## Provided material
== Segment start ==

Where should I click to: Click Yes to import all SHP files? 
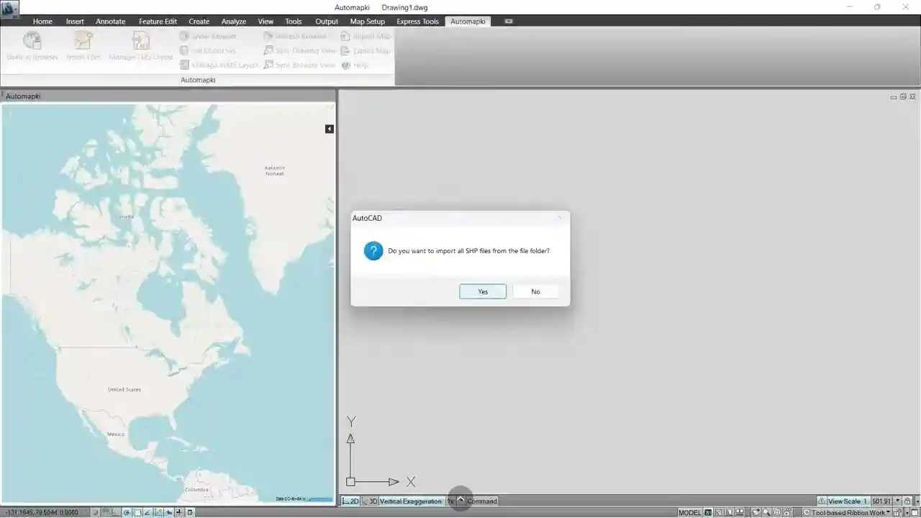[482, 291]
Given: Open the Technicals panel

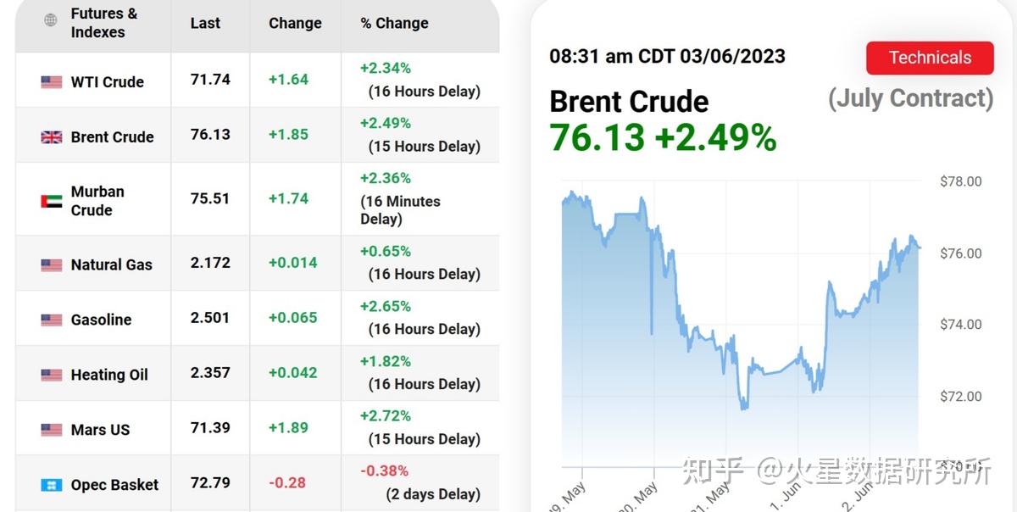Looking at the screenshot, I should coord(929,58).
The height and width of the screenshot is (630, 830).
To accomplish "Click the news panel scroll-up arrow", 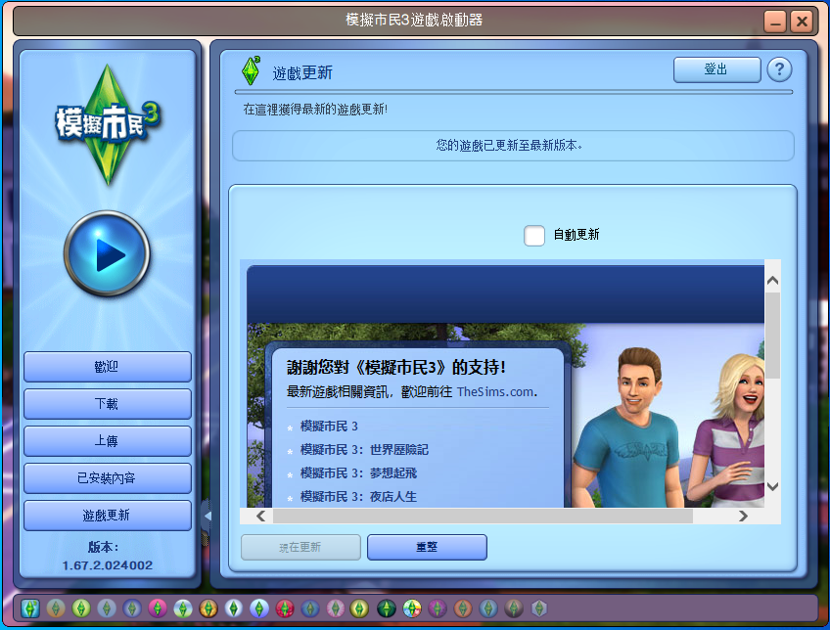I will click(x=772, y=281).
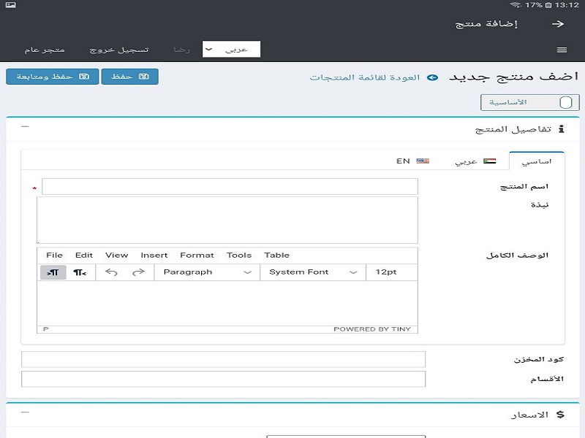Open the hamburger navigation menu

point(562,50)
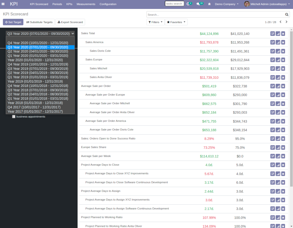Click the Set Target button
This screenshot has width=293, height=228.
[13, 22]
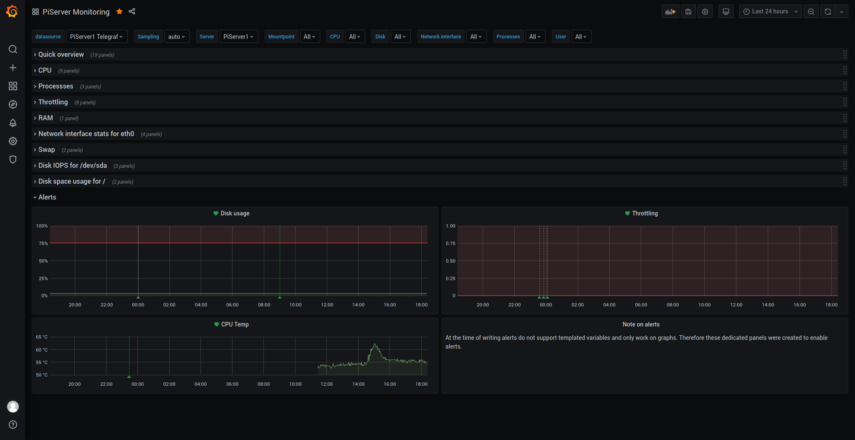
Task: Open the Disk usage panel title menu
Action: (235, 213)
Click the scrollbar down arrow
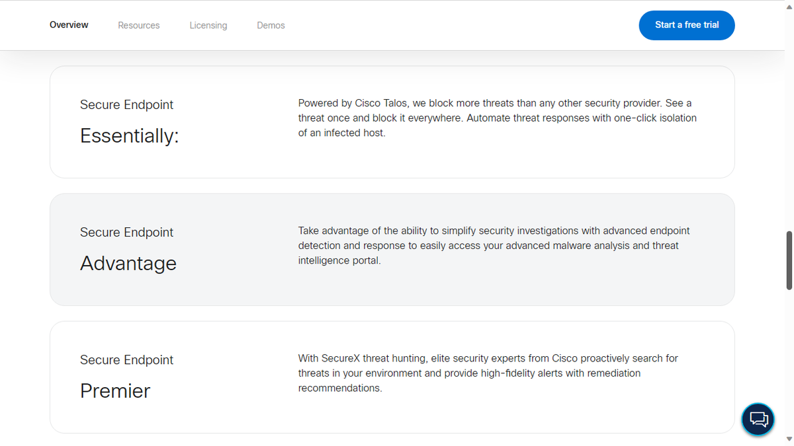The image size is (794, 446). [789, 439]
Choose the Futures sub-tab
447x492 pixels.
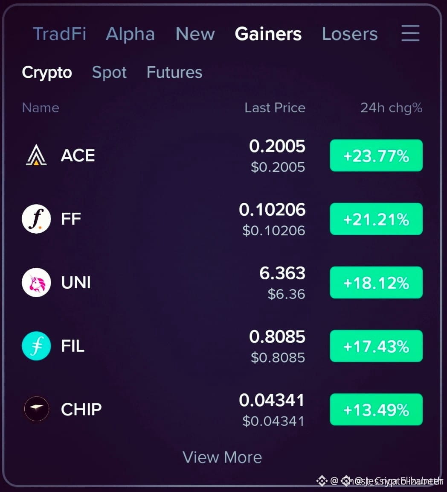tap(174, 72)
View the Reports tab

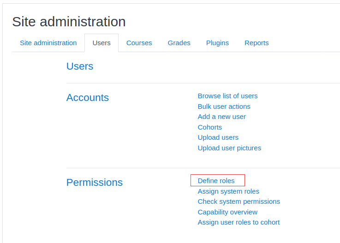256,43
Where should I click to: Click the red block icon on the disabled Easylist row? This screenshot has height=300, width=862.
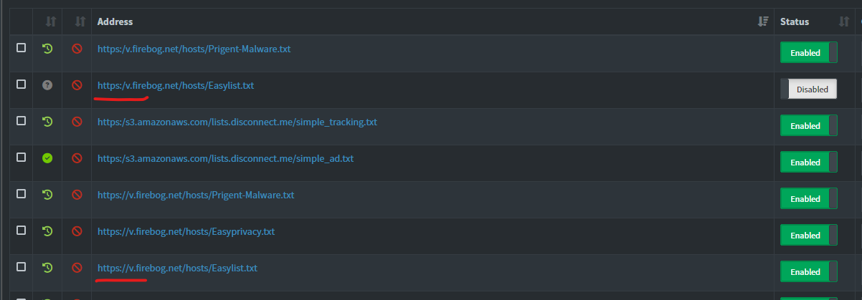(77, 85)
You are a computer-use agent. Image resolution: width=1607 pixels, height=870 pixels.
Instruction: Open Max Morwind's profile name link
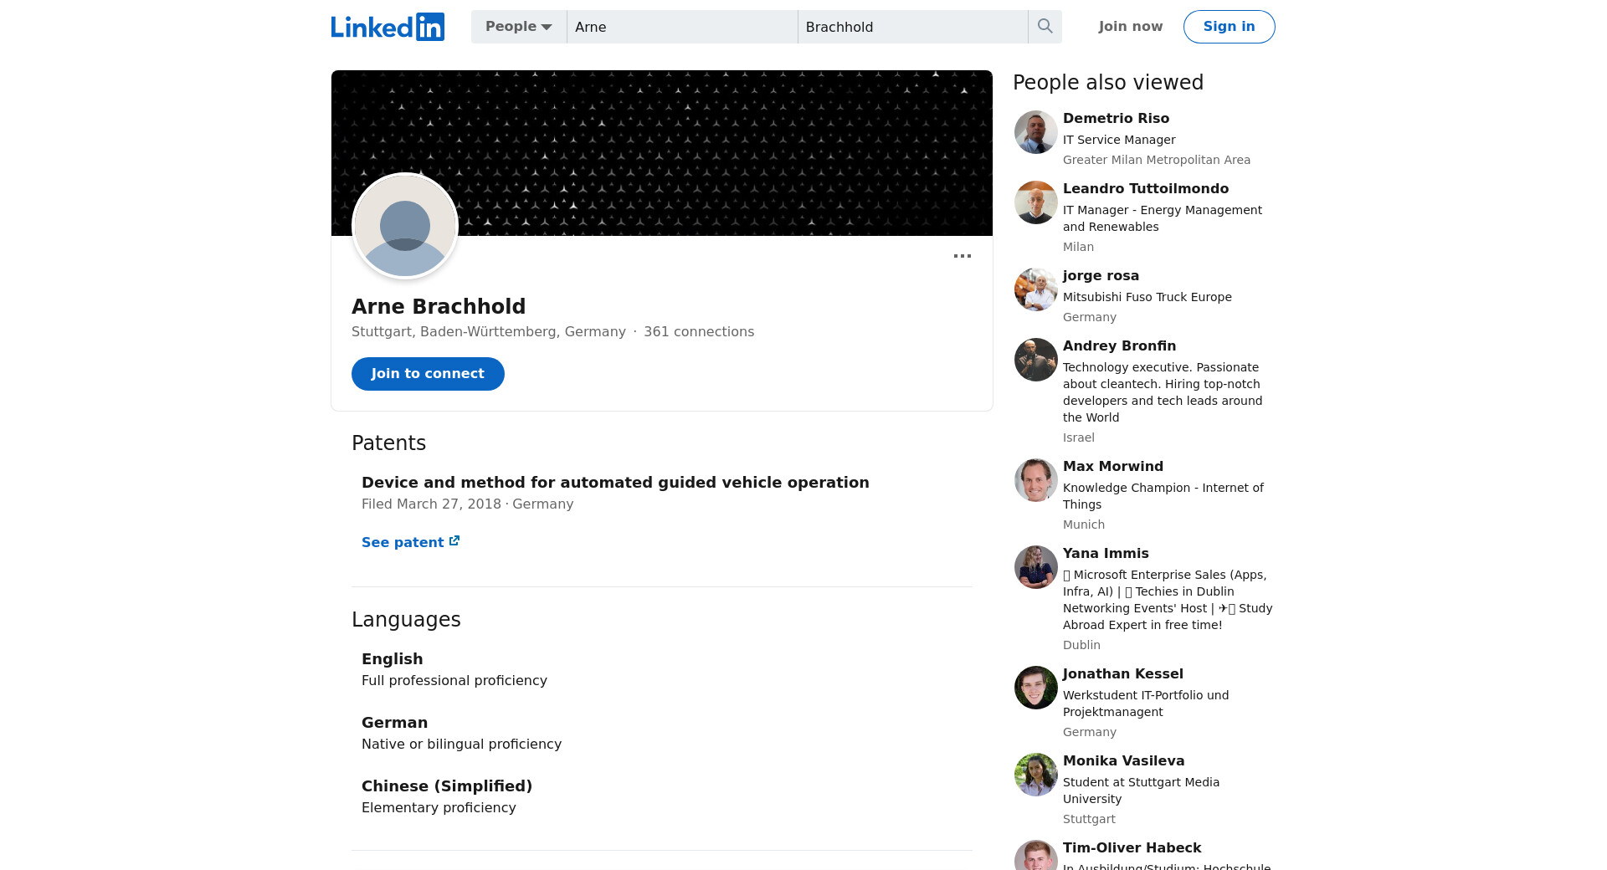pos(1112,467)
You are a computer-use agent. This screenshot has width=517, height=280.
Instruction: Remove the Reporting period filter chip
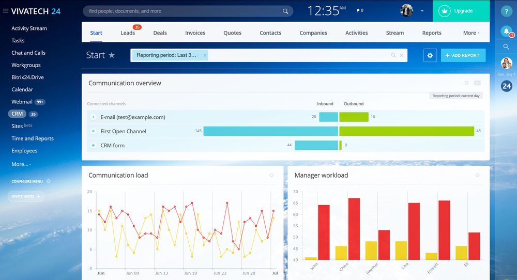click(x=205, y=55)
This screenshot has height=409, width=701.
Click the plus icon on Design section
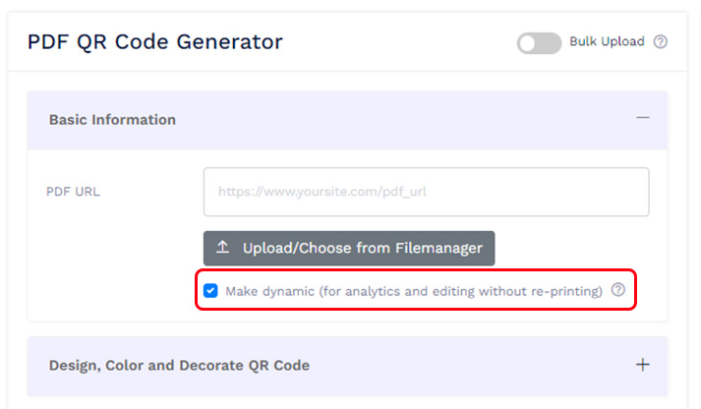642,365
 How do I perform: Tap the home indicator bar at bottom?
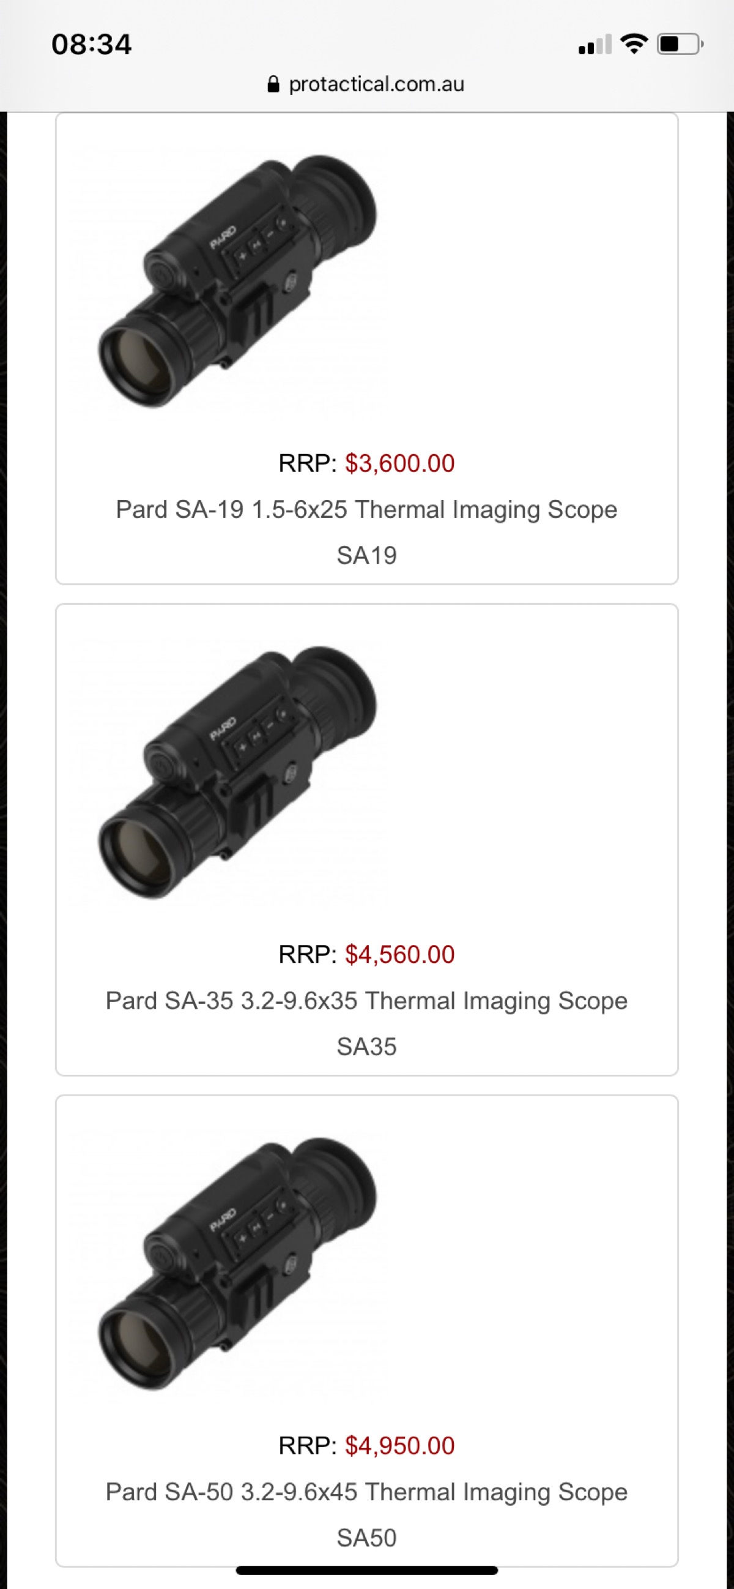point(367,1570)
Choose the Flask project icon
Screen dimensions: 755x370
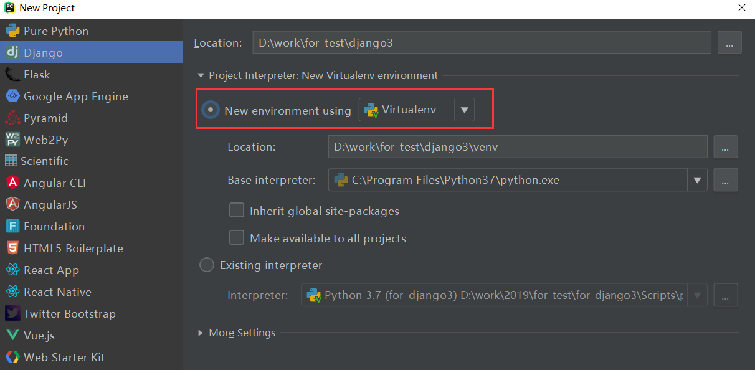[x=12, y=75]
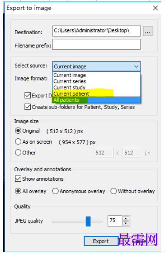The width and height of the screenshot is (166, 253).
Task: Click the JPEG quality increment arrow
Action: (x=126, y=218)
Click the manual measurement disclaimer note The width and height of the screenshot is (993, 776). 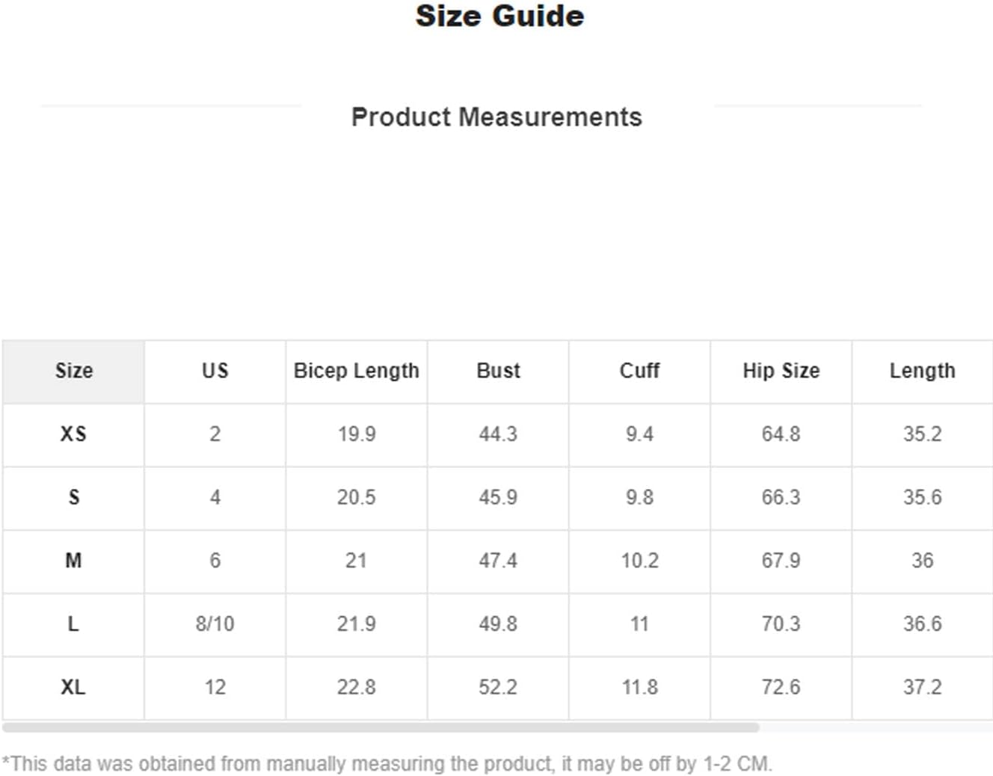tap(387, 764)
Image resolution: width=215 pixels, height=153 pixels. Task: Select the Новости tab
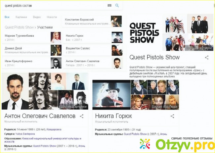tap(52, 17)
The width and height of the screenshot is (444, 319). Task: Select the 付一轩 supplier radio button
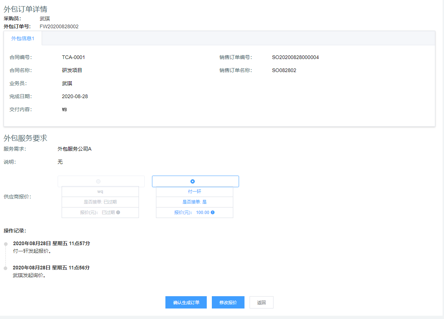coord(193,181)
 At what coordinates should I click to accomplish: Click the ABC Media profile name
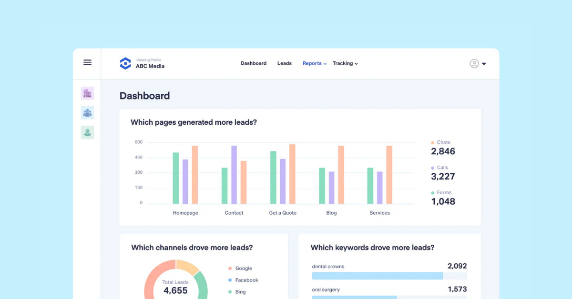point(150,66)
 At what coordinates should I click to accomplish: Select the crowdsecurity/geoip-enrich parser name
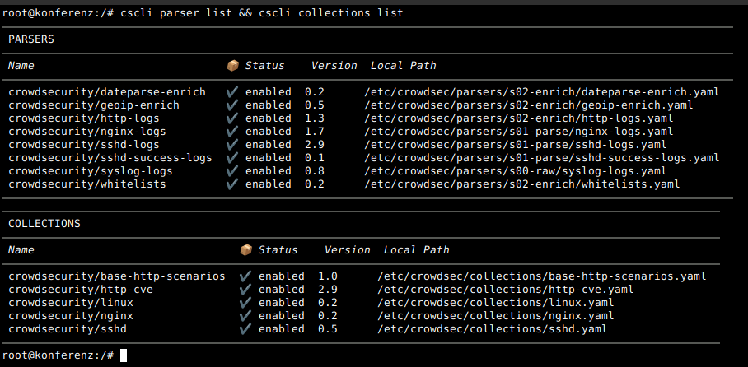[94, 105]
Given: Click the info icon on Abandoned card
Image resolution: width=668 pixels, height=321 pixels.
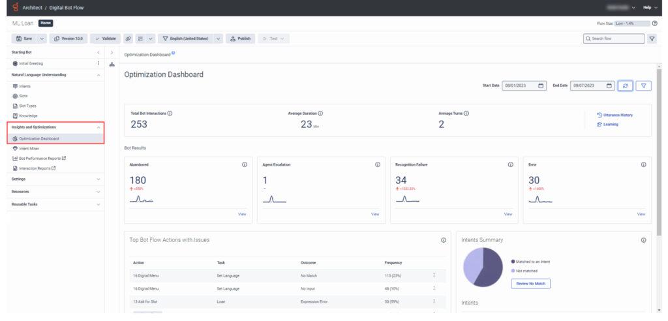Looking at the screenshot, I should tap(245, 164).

== Segment end ==

## Work order
Take every line above carrying "agent" and return it.

## Exercise answer
You are a computer-use agent. Image resolution: width=1607 pixels, height=870 pixels.
You are a computer-use agent. This screenshot has width=517, height=280.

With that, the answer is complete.